• **TEXT SHOWN**:
----
The hike took us through the mountains along the coast, sometimes up stairs that seemed impossible to climb. The hike sometimes took two hours just from one village to another, and felt like the most intense Stairmaster of my life. Four days later, my legs have still to recover from the strain I put them through in Cinque Terre. But I can say, without a shadow of a doubt, that hiking Cinque Terre was one of the best experiences of my life, and one that I will never forget, no matter how bad my calves ache days later.
We took a train from the city of Levanto and arrived in Riomaggiore, the first city in Cinque Terre. We purchased our tickets to allow us to enter into the Cinque Terre park, and then decided to get a little food before heading out on our (presumably easy) adventure. At a restaurant sitting on the coast, I had a fruit salad called macedonia, which was easily the best fruit salad I have ever, ever had.
Riomaggiore is one of the smaller fishing villages, located right on the rocky coast. But with the crystal clear water below and the boats pulled in by the shore, it made for a beautiful view from our restaurant.
After eating, we left our little seaside restaurant and embarked along the Via dell’Amore, a road where lovers from years long past leave messages and locks along the path, intended for the person who will “hold the key to their heart.” For someone who has an inner romantic side, I found this part of the trip especially touching, just with the thought of all the people who have left messages for someone who may or may not ever see it. But their declaration of love in a really beautiful place is still a thoughtful and romantic gesture, and I couldn’t help but love everything about that part of the hike.
We arrived in Manarola around thirty minutes later by train (the path from the Riomaggiore to Manarola was closed due to a landslide), but only stayed there long enough to snap a few pictures and grab another quick bite to eat. I’m pretty positive we ate something in every town we stopped in, but it was probably for the best, considering how much energy we would need for the more intense parts of the hike to come.
----
• **EXCERPTED RECORDS**:
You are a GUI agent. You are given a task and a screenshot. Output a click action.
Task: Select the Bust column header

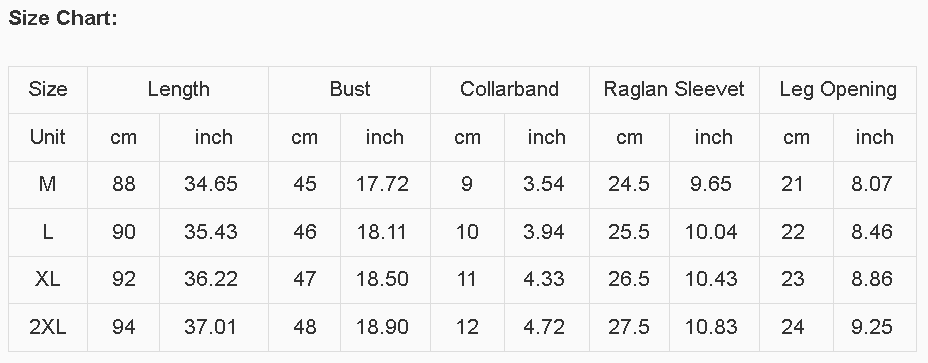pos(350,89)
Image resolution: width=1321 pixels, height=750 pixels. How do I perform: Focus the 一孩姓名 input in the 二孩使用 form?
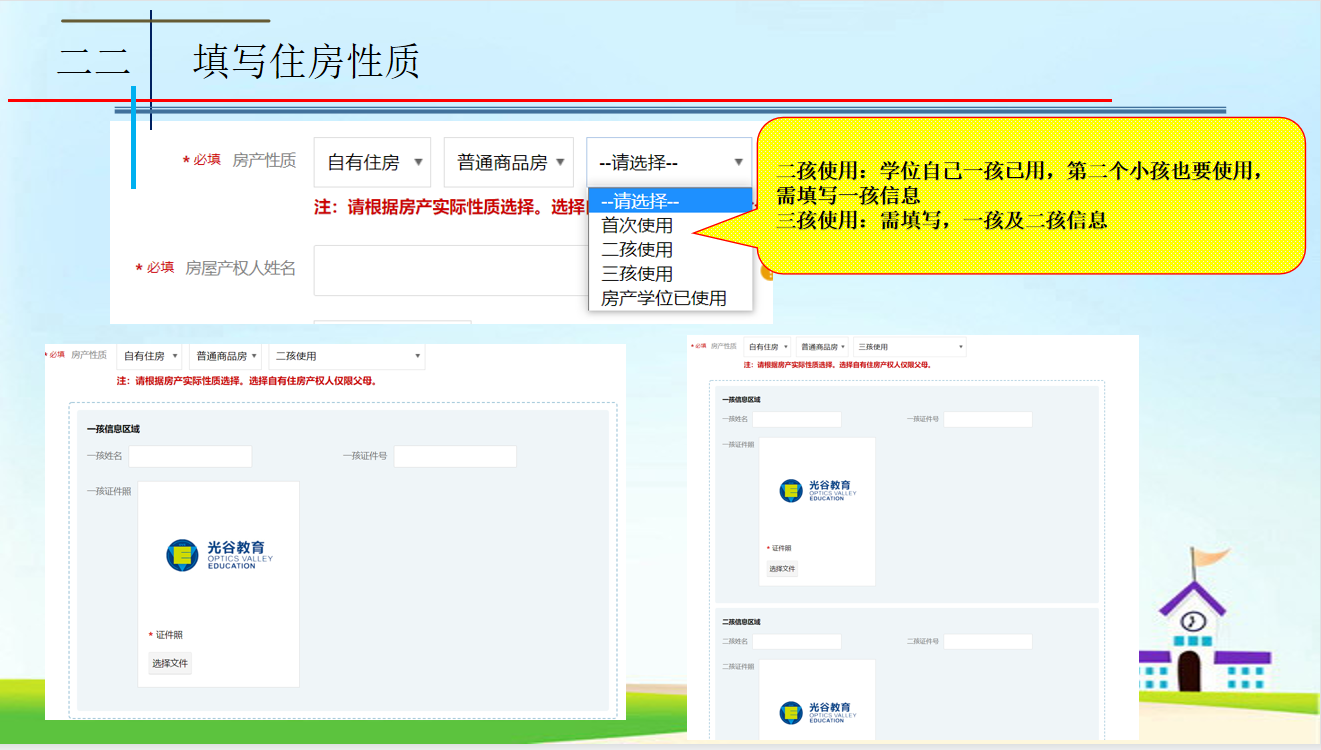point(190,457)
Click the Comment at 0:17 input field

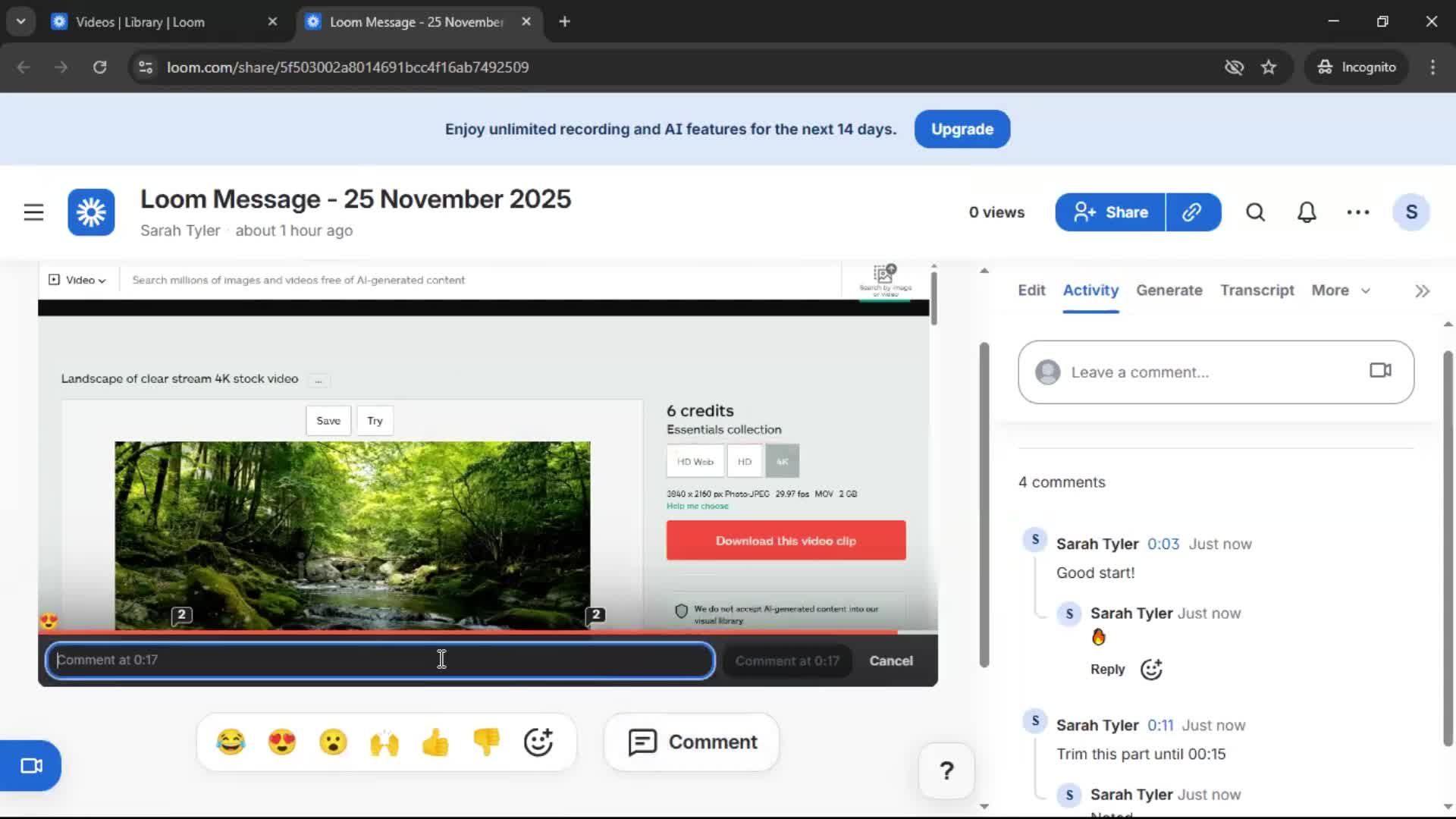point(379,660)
----
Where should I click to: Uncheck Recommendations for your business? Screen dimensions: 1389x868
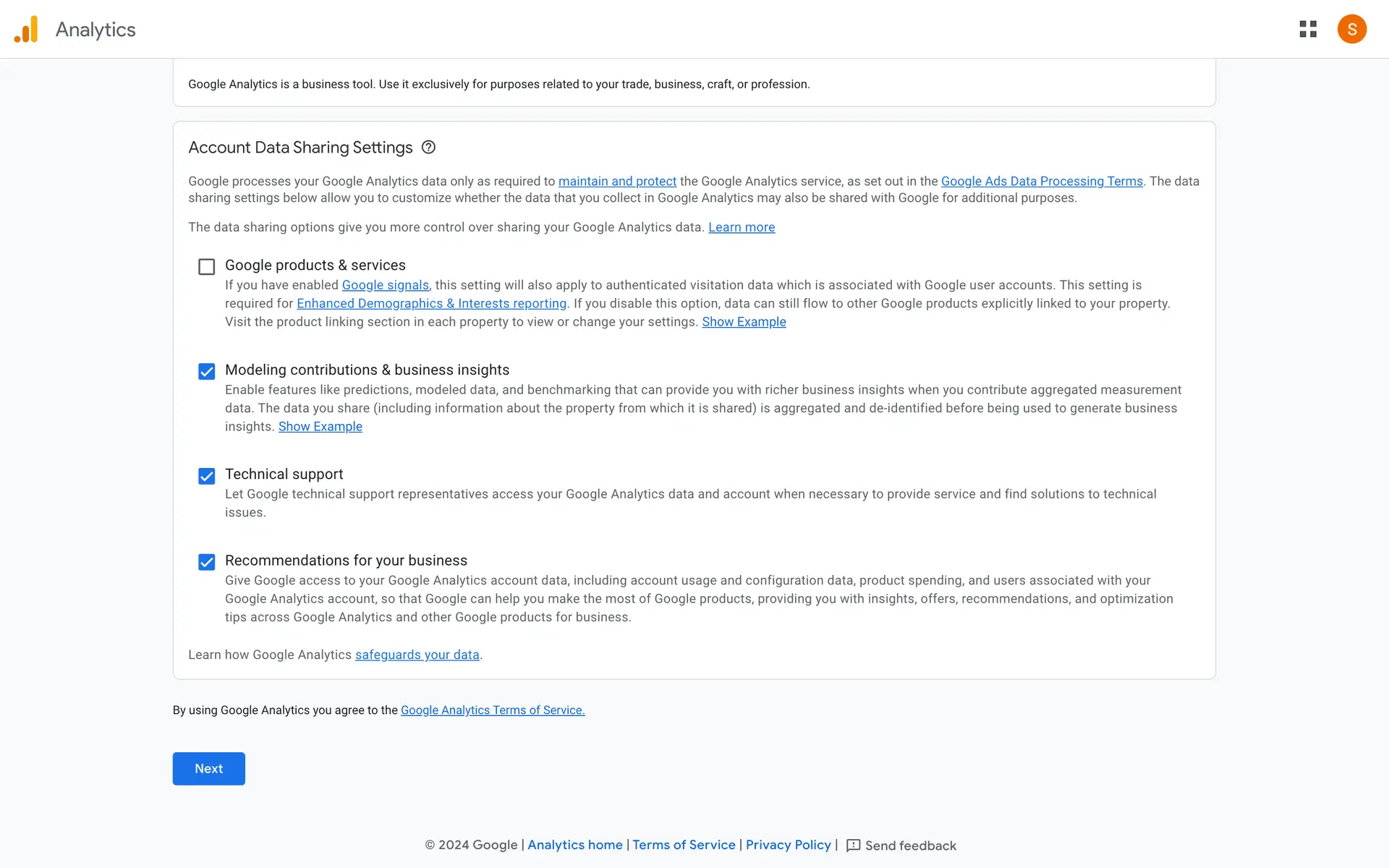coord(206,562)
----
• **INSTRUCTIONS TO FOLLOW**:
Carry on the Cinque Terre hiking story from the point where it stops, after the stop in Manarola.

• **EXERCISE ANSWER**:
We left Manarola after eating and embarked on another short hike to Corniglia, the middle of the five cities. The hike there took us around 45 minutes, but was relatively easy as it was on a flat sidewalk that wound up the side of the mountain. We essentially skirted the city, but the view from just past Corniglia showed another beautiful, colorful city that looked straight out of a picture book.
The hike from Corniglia to Vernazza was absolutely incredible, filled with breathtaking views of the sea. We climbed through the country side, and passed by homes tucked away behind small vineyards. I can’t imagine living in such a pristinely beautiful place, but that is the reality for the people of Cinque Terra. Lucky Italians.
The hike from Corniglia to Vernazza was extremely challenging, and although I wanted to collapse on the path several times, I kept going. Not only did this view reward me with some amazing views, it also showed me that I’m capable of things I never thought I’d be able to do. A two hour hike literally up the side of the mountain? Before this trip, I didn’t think I could do something so strenuous, but I was very proud of myself for what I’d already accomplished. So proud, in fact, that I treated myself to gelato as soon as we arrived in Vernazza.
Vernazza was my favorite city out of all the five villages, as it was the most colorful and full of life. The beach comes right up to the edge of the city, and people were relaxing by the sea or laying on the beach, just enjoying the late afternoon sun.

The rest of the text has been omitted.